## EXTRACTED RECORDS
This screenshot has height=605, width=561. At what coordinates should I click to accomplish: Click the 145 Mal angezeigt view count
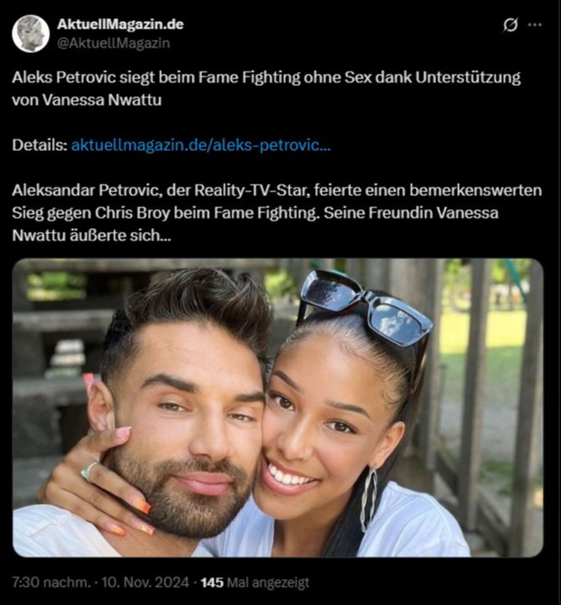pos(255,582)
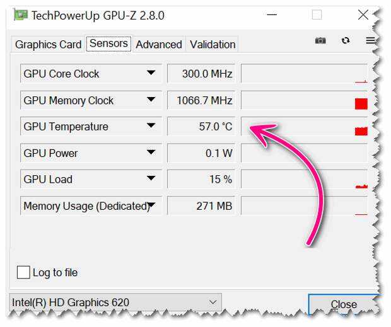
Task: Expand the GPU Load dropdown arrow
Action: (x=151, y=178)
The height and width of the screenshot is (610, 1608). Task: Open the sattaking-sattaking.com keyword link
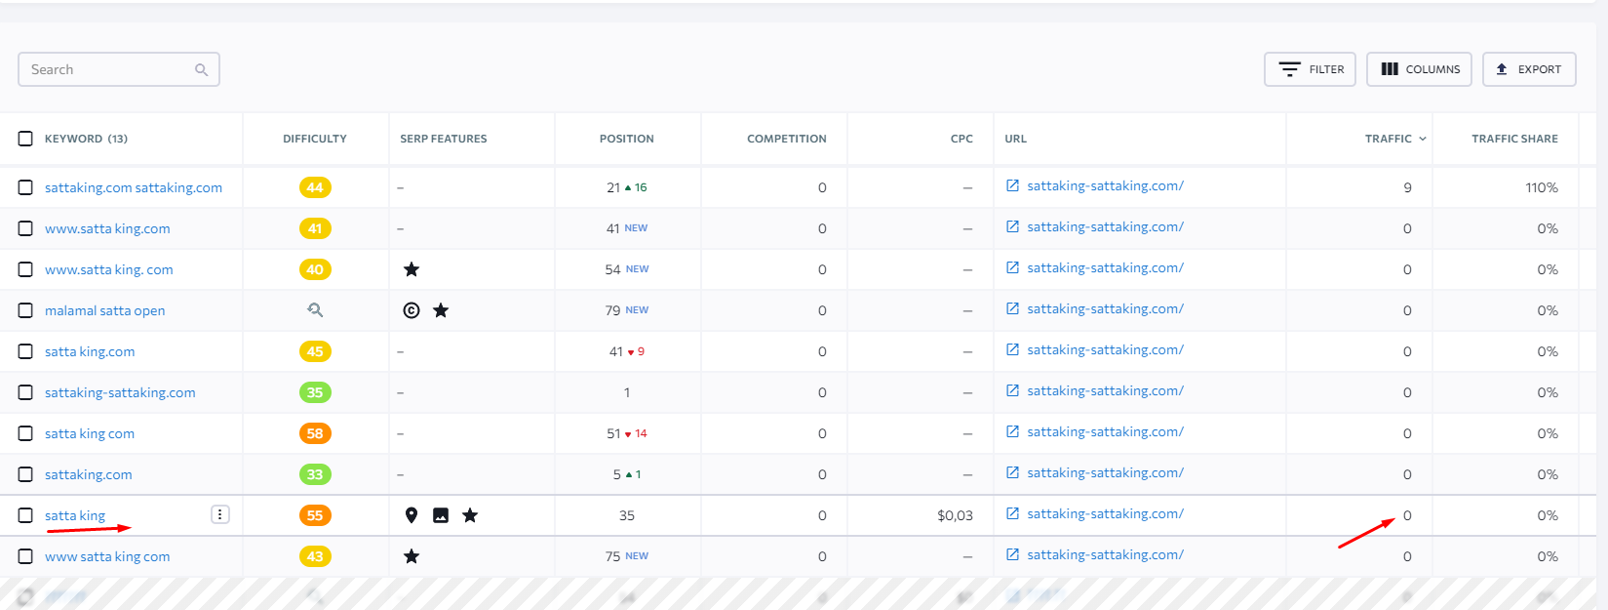point(120,392)
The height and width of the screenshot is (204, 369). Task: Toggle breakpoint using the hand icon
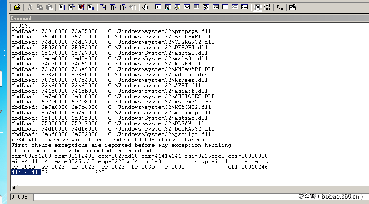pyautogui.click(x=145, y=7)
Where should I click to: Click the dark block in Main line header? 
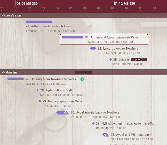tap(84, 73)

## WHAT TO PRODUCE
Output the entries above exactly as given, but strip out the pictures.

## EXERCISE OUTPUT
This screenshot has height=605, width=561. At what coordinates should I click to accomplish: Click the 145 Mal angezeigt view count
pos(255,582)
Task: Expand the GPU Load dropdown arrow
Action: (x=151, y=178)
The height and width of the screenshot is (610, 1608). Task: Open the sattaking-sattaking.com keyword link
point(120,392)
The height and width of the screenshot is (204, 369). Task: Toggle breakpoint using the hand icon
pyautogui.click(x=145, y=7)
Where should I click to: Click the dark block in Main line header? 
tap(84, 73)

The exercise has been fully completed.